Maar het is nog niet gedaan met de mechanise pech. Op een serieuze helling van 8% zet ik vol aan, maar dan schiet mijn linkervoet los. Met trapper en al. Losgelaten uit de crankset. Hoe krijg je het voor elkaar?

Vinod bekijkt het eens rustig. Daar gaat mijn tijdrit, die ik weiger CS te noemen. Er is maar één CS en die staat in Rotterdam.
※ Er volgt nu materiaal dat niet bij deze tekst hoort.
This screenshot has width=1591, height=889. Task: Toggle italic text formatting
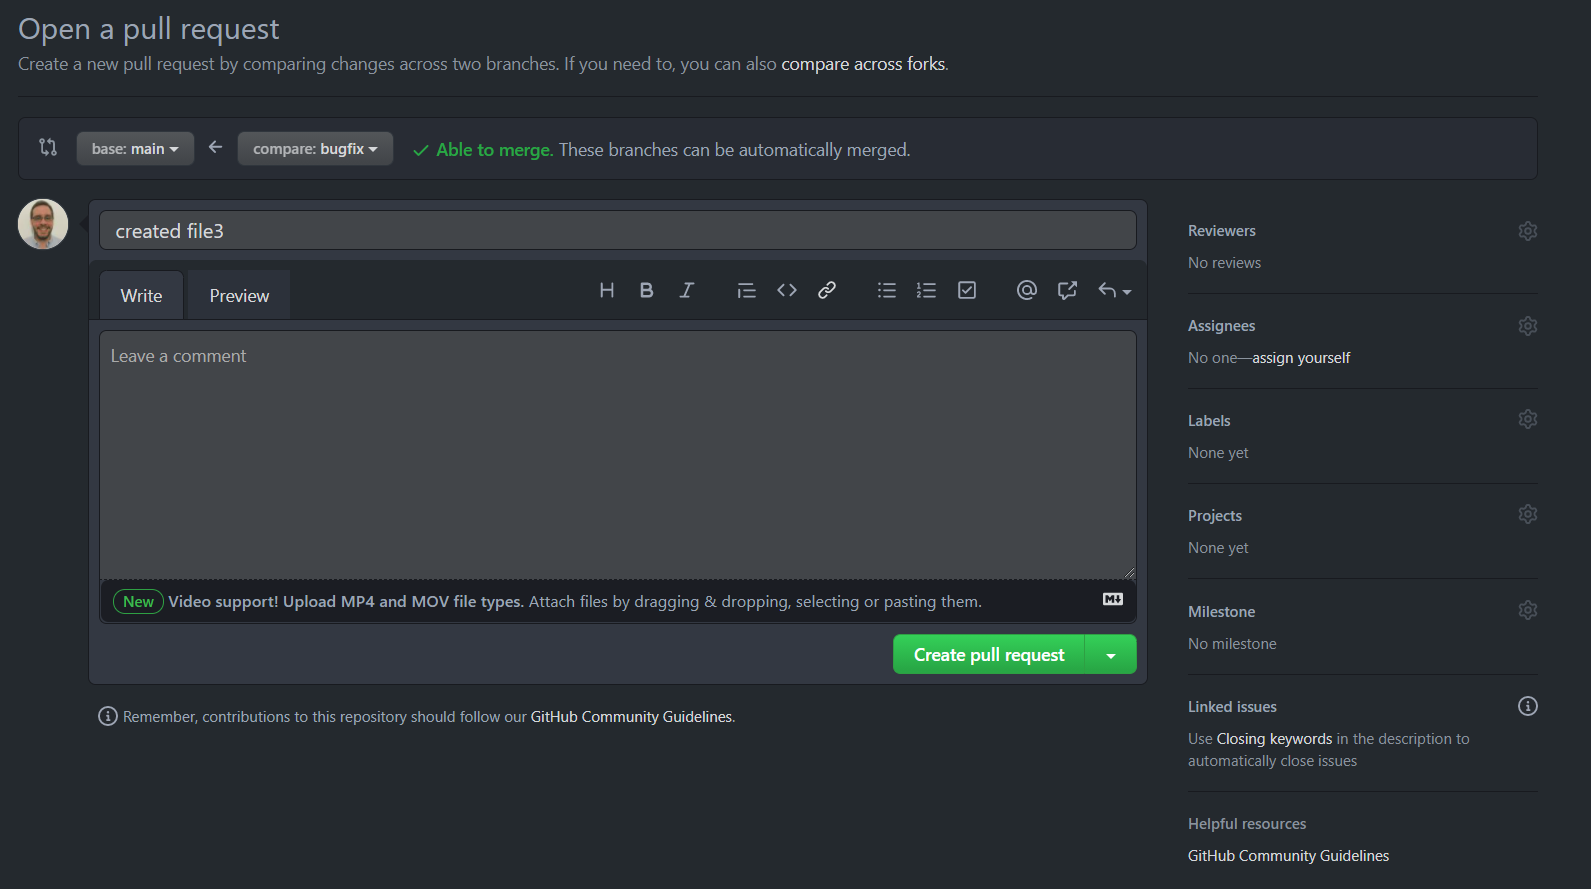point(686,290)
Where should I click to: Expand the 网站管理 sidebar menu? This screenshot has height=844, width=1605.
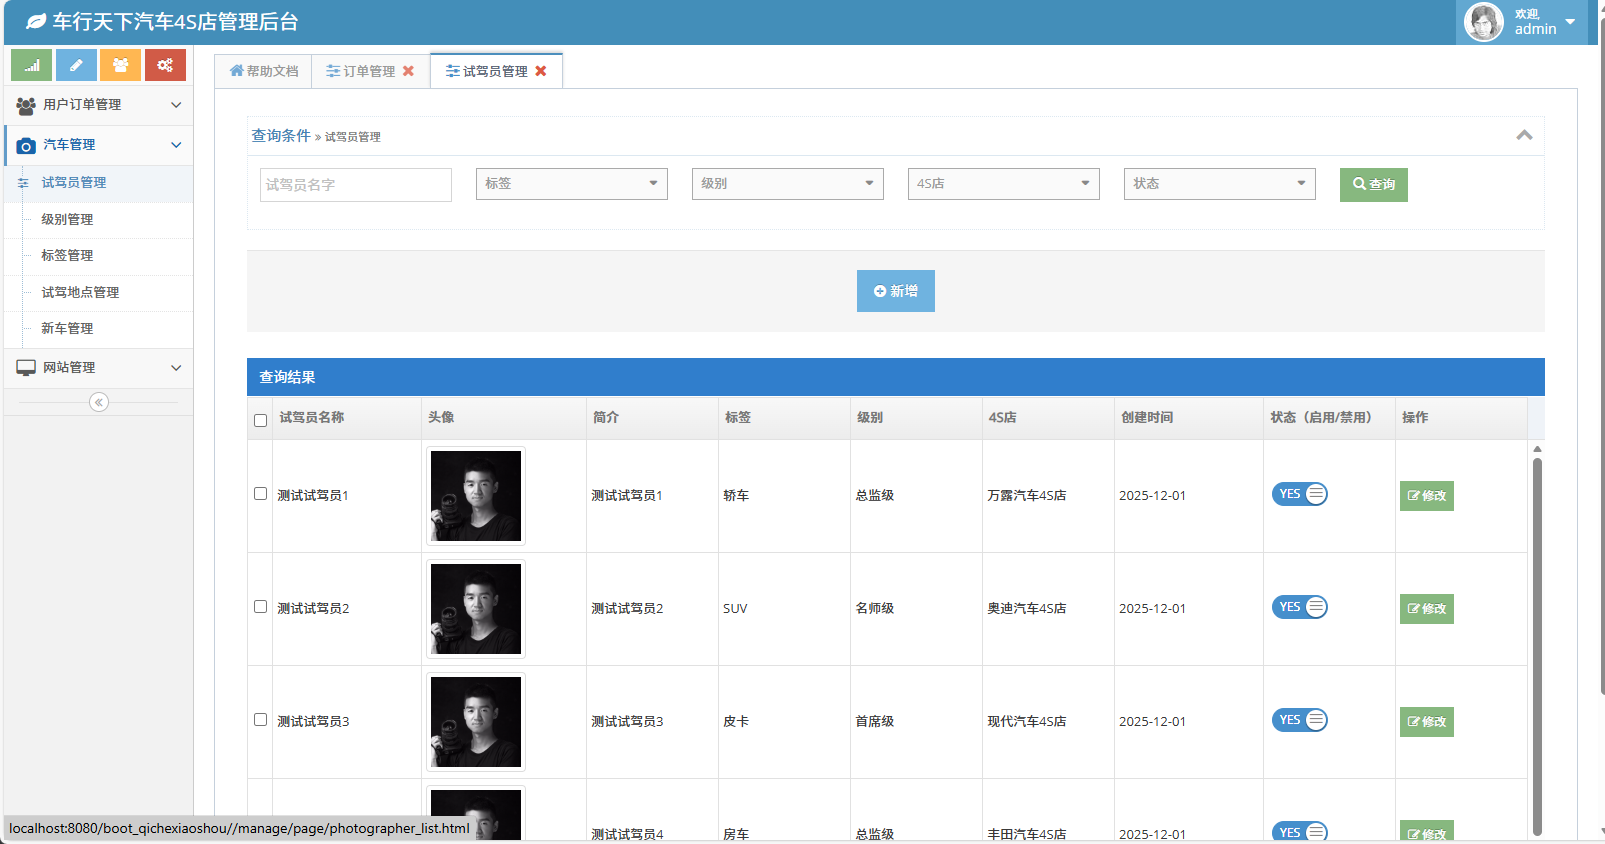(98, 368)
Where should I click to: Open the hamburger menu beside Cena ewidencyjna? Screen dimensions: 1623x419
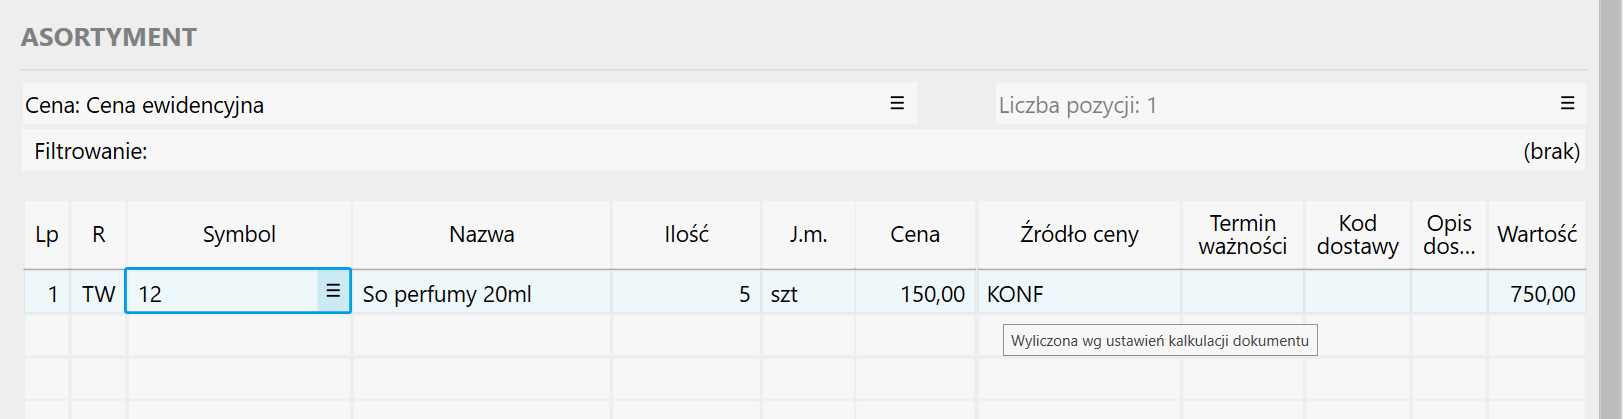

Ik praat weer met Sonia. Dit keer over de bruidstaarten voor de dochter van de ambassadeur van Finland. Vinod slaat ondertussen met twee stenen het pedaal terug op zijn plaats. Dat wordt nog wat, want ik moet nog een stukkie. Ondertussen ben ik al weer ingehaald door iedereen die ik had ingehaald.

Ik schakel naar standje razernij. Komt altijd van pas op feesten en partijen. Ik trek mijn fiets haast in tweeën en rijd als een raket naar boven. Ze kunnen me wat. De omgeving is prachtig, paradijselijk inderdaad, omgeven van meren, bladgroen, palmbomen, koeien. Ik heb er geen oog voor. Ik zie de foto’s later wel.

Ik ben boven. Daar zit Anuj. Op een stoel met een stopwatch. ‘Well done’, zegt hij tevreden. Enkele lokale bewoners cirkelen om mij heen. Ze lachen niet, maar kijken mij slechts met grote holle ogen aan. Ik ben niet de eerste die hierboven is aangekomen, wel de eerste blanke.

De weg terug besluit ik rustig aan te doen. De afdalingen zijn hier bijzonder gevaarlijk vanwege het beroerde asfalt en alle onvoorziene omstandigheden zoals spelende kinderen, apen, zwerfhonden, koeien, buffalo’s, giraffen, paarden en loslopende varkens. Onder het kopje onvoorzien reken ik uiteraard ook het idiote verkeer.

Terug bij de CS aangekomen zet Vinod mijn fiets in het vrachtwagentje en brengt hij me met de auto haar het prachtige hotel. Het is nog vroeg want de etappe van vandaag was niet lang en we vertrokken bijzonder vroeg.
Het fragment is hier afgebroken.